Yes, I’m talking to you. You, online surfer, Twitterer, Facebooker, blogger, critically in-tune reader.

When I first heard it, I didn’t question it. I nodded in agreement, feeling impassioned by the bold statement. But now I’m thinking about it.

I missed watching Smallville this weekend. A friend stayed over my house for the weekend, so I missed my favorite Friday night show that keeps me inside more than not this season. Oliver Queen has just announced that he is, in fact, Green Arrow, and now he’s facing the media–the judgmental, always questioning, insatiable media. Within the last 10 minutes of the episode, Queen is questioned on a news show regarding his “coming out” decision. Near the end of his rather eloquent speech in which he compares himself to John F. Kennedy, quoting the famous line “Ask not what your country can do for you, but what you can do for your country,” he makes an interesting statement:

“In this world of arm-chaired bloggers, who created a generation of critics instead of leaders, I’m actually doing something, right here, right now . . . for the city, for my country.”

Far-fetched?
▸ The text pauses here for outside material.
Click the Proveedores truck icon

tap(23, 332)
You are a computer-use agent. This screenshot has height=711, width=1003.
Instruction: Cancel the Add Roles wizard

Belonging to a sci-fi TV show that’s run for too long in some people’s minds, yes, I guess this could come off a little dramatic. But it got me thinking–and good TV–actually let me rephrase–good writing will do that to you.

It makes me wonder if maybe we, as bloggers and social networkers and online gossipers and friends and family members, need to take a break from criticizing every now and then. Think about it.

We wake up in the morning to read some journalistic criticism (i.e., newspaper, online news, Twitter). We go online and criticize others on Facebook. We go to work and criticize our bosses for asking too much, criticize our employees for working too little. We criticize our friends in casual conversation, and we criticize that person in the mall for wearing that outfit. We criticize the guy at work who laughs too loud, our parents for asking too many questions, and our children for not telling us enough. We hang out so we can gossip, criticize, laugh and joke “meaninglessly” at other people’s expense. We criticize the movie we just watched, the song we just listened to, and our friend’s obvious lack of taste. We criticize on end.

Via Google Images

You have the right to question. And so do I. I just wonder if sometimes we question for the sake of questioning, for criticism’s sake, that we forget to have faith once in a while. After all, if we didn’t have leaders to criticize, what would we do with our free time?